2026-02-06

Las importaciones de ropa y calzado superaron los USD 1.500 millones en 2025

En pleno debate por el costo de la indumentaria en Argentina, las importaciones de ropa y calzado alcanzaron los USD 1.506 millones en 2025, una cifra récord que enciende alarmas en la industria local. La apertura comercial impulsada por el Gobierno, junto con la presión oficial para reducir precios, aceleró el ingreso de productos del exterior y generó un fuerte impacto en la producción nacional. El fenómeno reaviva la discusión sobre competitividad, empleo y el futuro del sector textil argentino.

De acuerdo con un informe de Analytica, las compras externas mostraron incrementos interanuales muy significativos. Las importaciones de indumentaria crecieron 97,3%, lo que equivale a unos USD 336 millones adicionales; otros textiles avanzaron 121,2% (USD 94 millones más), mientras que el calzado y sus partes subieron 25,2%, con USD 166 millones extra respecto del año anterior. Además, el comercio vía courier, potenciado por plataformas como Shein y Temu, registró un salto acumulado del 274,2% en 2025, ampliando aún más la presencia de productos extranjeros.

En términos absolutos, las importaciones de ropa totalizaron USD 681 millones, el valor más alto de la serie histórica a precios constantes, y las de calzado y componentes sumaron USD 825 millones, apenas por debajo del récord de 2017. “Estos movimientos reflejan un cambio profundo en la fisonomía local del mercado de indumentaria y calzado, con un desplazamiento de la producción nacional por bienes importados. Con un marcado impacto en dos variables: precios y empleo”, indicó Analytica.
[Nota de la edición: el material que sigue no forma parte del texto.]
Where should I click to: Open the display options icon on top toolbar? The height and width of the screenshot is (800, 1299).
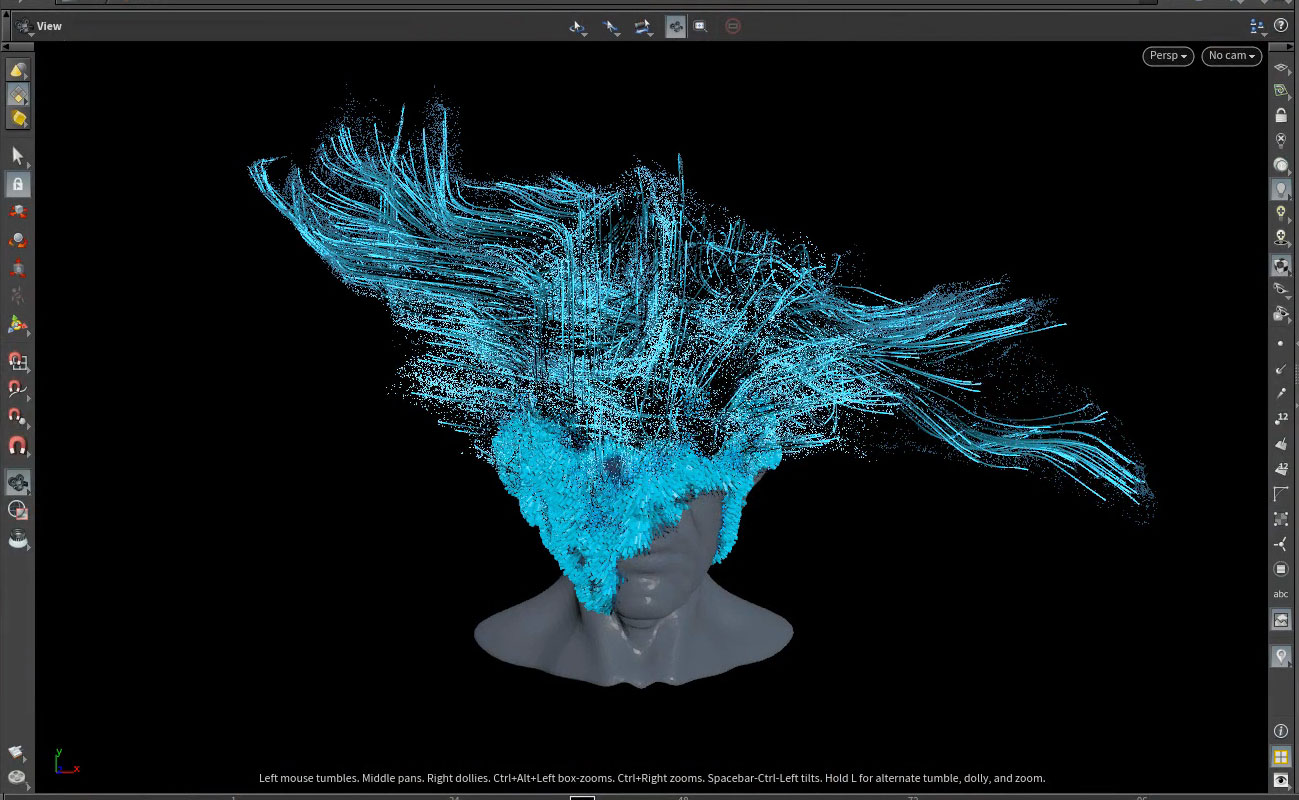click(1256, 26)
En paralelo, el rubro se abarató frente al promedio general: desde noviembre de 2023, la indumentaria y el calzado bajaron 30,6% en términos relativos, mientras la inflación total acumuló 259,4% y el sector avanzó 149,4%.

El alivio para los consumidores, sin embargo, tiene su contracara en el empleo. Entre noviembre de 2023 y octubre pasado se perdieron 18.333 puestos registrados en textiles, confecciones, cuero y calzado, una caída del 15,1% que marca el nivel más bajo desde 2009. A esto se suma la alta informalidad, que en confecciones ronda el 72%. La producción también se desplomó: en noviembre, los productos textiles estuvieron 47,6% por debajo del mismo mes de 2023, y confecciones y calzado retrocedieron 19,3%. Si se compara con el promedio 2016–2023, la merma fue del 40% y 18,1%, respectivamente, con segmentos como curtido y artículos de cuero (-44,1%) y tejidos y acabados textiles (-34,7%) entre los más afectados.

El tema escaló en la agenda pública tras las declaraciones del ministro de Economía, Luis Caputo, quien sostuvo: “El sector textil es también un caso emblemático de un sector que ha sido protegido durante muchísimos años, con el cuento de que hay 150.000 familias que trabajan en esto. Pero hay 47 millones de argentinos que han tenido que pagar textiles y calzado dos, tres, cuatro o hasta diez veces lo que valen en el mundo”. El proteccionismo “es una medida zonza y que perjudica a los que menos tienen. Yo no compré nunca en mi vida ropa en Argentina porque era un robo. Entonces, los que teníamos posibilidad de viajar comprábamos afuera”, agregó. Desde la industria, Claudio Drescher, presidente de la Cámara Industrial Argentina de la Indumentaria (CIAI), expresó “desilusión y tristeza”, mientras la Fundación Pro Tejer recordó que cerca del 50% del precio de una prenda corresponde a impuestos, 30% a alquileres y financiamiento, 12% a logística y marketing, y apenas 8% queda para la fabricación, reavivando el debate sobre costos y competitividad.